18 de octubre de 2022

  • 17-10-2022

Han pasado tantas cosas en estos tres años que si nuestro propósito es comprender habría que esquivar las respuestas simplistas. Y tratar de mirar nuestro presente histórico desde distintos ángulos, así como el cuadro Las señoritas de Avignon de Picasso, donde lo que nos parece deforme visto desde donde estamos es, en realidad, la suma de varias perspectivas, cada una dibujada correctamente.

Ninguna opinión, columna, libro o análisis -incluido por cierto éste- es capaz por sí solo de tener la razón o de responder a las preguntas del Estallido Social. De la suma de todos ellos deberán provenir los aprendizajes.

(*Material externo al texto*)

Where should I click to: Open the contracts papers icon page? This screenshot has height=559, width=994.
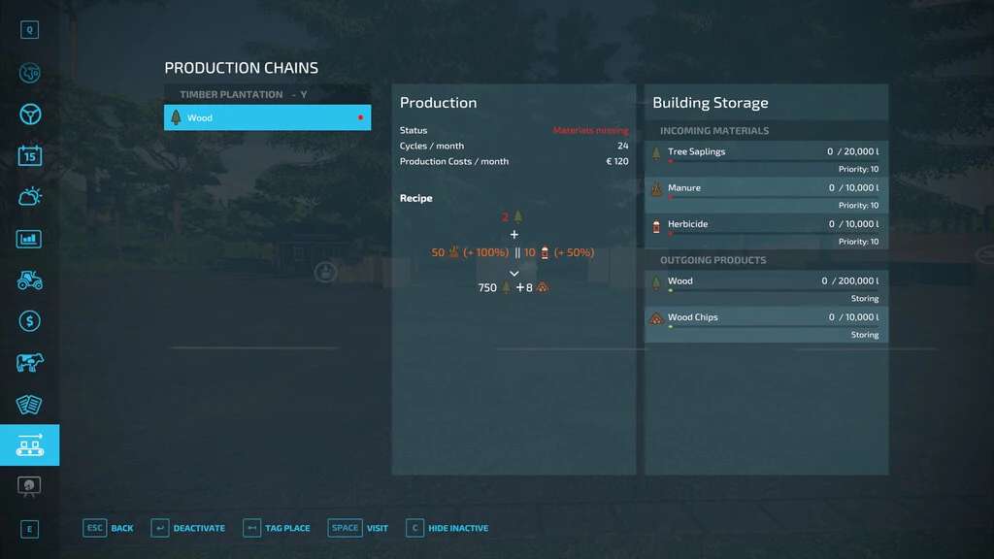30,404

Un asunto que asoma claramente es que asistimos a un país que está muy lejos de ser cohesionado. Por eso, hemos dicho tantas veces, es difícil hablar de Chile en singular. Las experiencias vitales son tan distintas, a veces determinadas por las desigualdades sociales, territoriales o las discriminaciones, que llega a dar pudor decir frases como “esto es lo mejor para el país” u otras por el estilo. Más preciso sería afirmar que a veces lo que es mejor para algunos es automáticamente insignificante o incluso malo para otros. Ése es el talón de Aquiles que aparece cada cierto tiempo debido a que nuestra sociedad no ha sido erigida con vocación de integración y, por lo tanto, no puede aspirar a tener unidad de propósitos.

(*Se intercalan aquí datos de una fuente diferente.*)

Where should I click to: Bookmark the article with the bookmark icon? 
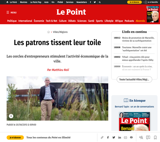pos(155,137)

¿Esto fue culpa del Estallido? Al revés, parece obvio que el 18 de octubre fue el síntoma, que las causas fueron larvadas muy anteriormente y que están aún en proceso de interpretación. Solo queda medianamente claro que son múltiples y no unívocas. El paso del tiempo nos ha develado, además de los factores estructurales-materiales, otros de índole cultural que se deben considerar. El modelo neoliberal con su subjetividad nos induce, con naturalidad entre comillas, a vivir con quienes nacieron en cunas parecidas a las nuestras y a pensar soluciones individualmente y no en comunidad. El auge de las redes sociales, por otra parte, promueve algoritmos que aparte de premiar la odiosidad nos acercan a quienes son parecidos y nos alejan de quienes son diferentes. Todo aquello es caldo de cultivo para la intolerancia y para la concepción de la diversidad como una amenaza.

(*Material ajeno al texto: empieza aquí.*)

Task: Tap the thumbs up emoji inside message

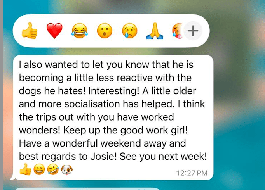Action: (x=25, y=169)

Seguramente, la justa aspiración de un país más integrado y tolerante puede resultar ilusa e incluso ofensiva para quienes siempre han sido expulsados de la mesa. Chile y sus instituciones pueden llegar a ser muy violentos con quienes van quedando al margen y, tal como lo dijimos en 2019, lo repetimos ahora: las élites lo ignoran, con y sin dolo. De esta constatación provienen análisis como los de Gabriel Salazar, según el cual las aspiraciones del Pueblo nunca, salvo excepciones, han sido incorporadas por quienes controlan las instituciones, de modo que su ADN social solo les enseña a resistir. Como el niño yuntero de Miguel Hernández: “empieza a vivir y siente la vida como una guerra”.

Queremos señalar, por último, que ningún futuro sólido se podrá construir ofendiendo o ocultando a las víctimas de las graves violaciones a los derechos humanos cometidas por agentes del Estado luego del Estallido Social. Agregar a sus cuerpos diezmados afirmaciones o insinuaciones de que son violentistas y por tanto culpables de lo que les pasó nos recuerda las peores épocas de la historia nacional. Ya lo dijo -guardando las proporciones de contexto- el fiscal Julio César Strassera en su célebre alegato final en el juicio a las juntas militares argentinas, de renovado interés a propósito de la película 1985: “Nos cabe la responsabilidad de fundar una paz basada no en el olvido sino en la memoria; no en la violencia sino en la justicia”.